The science foundation said 11 years of research shows that one of several planets in the Gliese 581 system is ideally situated in the star's "habitable zone."
The news got back to John Armstrong, an assistant physics professor at Weber State, and a former graduate student of his, Rhett Zollinger, who published a paper in April 2009 that identified the Gliese 581 system as being the "best candidate for potentially habitable planets."
Hearing the news was "exciting and surprising," Zollinger said Wednesday. "This system in particular was a hot topic at the time (of our research). There were a lot of papers being written."
He said every star has a region around it "where conditions are just right, where life as we know it could exist." Key factors include a temperature range that would keep liquid water on the planet's surface, and a gravitational pull sufficient to maintain an atmosphere.
In the Gliese 581 system, situated in the Libra constellation, "planet G" is right in the middle of the habitable zone around the star. It has three times the mass of Earth, orbiting its sun in just under 37 days.
"This is clearly one of the most exciting areas of science these days," NSF's mathematical and physical sciences director Ed Seidel said in the organization's announcement of the discovery. "If we do discover life outside our planet, it would perhaps be the most significant discovery of all time."

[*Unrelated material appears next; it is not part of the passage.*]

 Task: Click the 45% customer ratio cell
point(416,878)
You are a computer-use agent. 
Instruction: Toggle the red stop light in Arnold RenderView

Zollinger and Armstrong's paper identified three known planets around Gliese 581. The NSF findings a little more than a year later bring the number of planets in the system to six, the most yet discovered in a planetary system outside our own.
Zollinger said the research he did at Weber State with Armstrong in a Virtual Planetary Laboratory collaboration included hundreds of computer simulations. "We would take known planets and their known characterizations and let the system evolve over millions of years in our simulation." Most of the work involved excluding many different planet sizes and distances that over time would prove unstable, he said.
The Weber State research ran independent of that announced Sept. 29 by the National Science Foundation. "The difference is we said it could be there. They actually found it and said it is there," said Zollinger, who is now working on a doctorate in physics at the University of Utah. "That was our hope, that we were showing that a planet of this size and distance is there and is in the habitable zone."
"One of our students predicted in 2009 the properties of the first earth-like planet around another star, and that planet has subsequently been discovered — with nearly the same parameters as the prediction," Armstrong said in a press release. "In my book, that is pretty exciting, and illustrates exactly how science is supposed to work."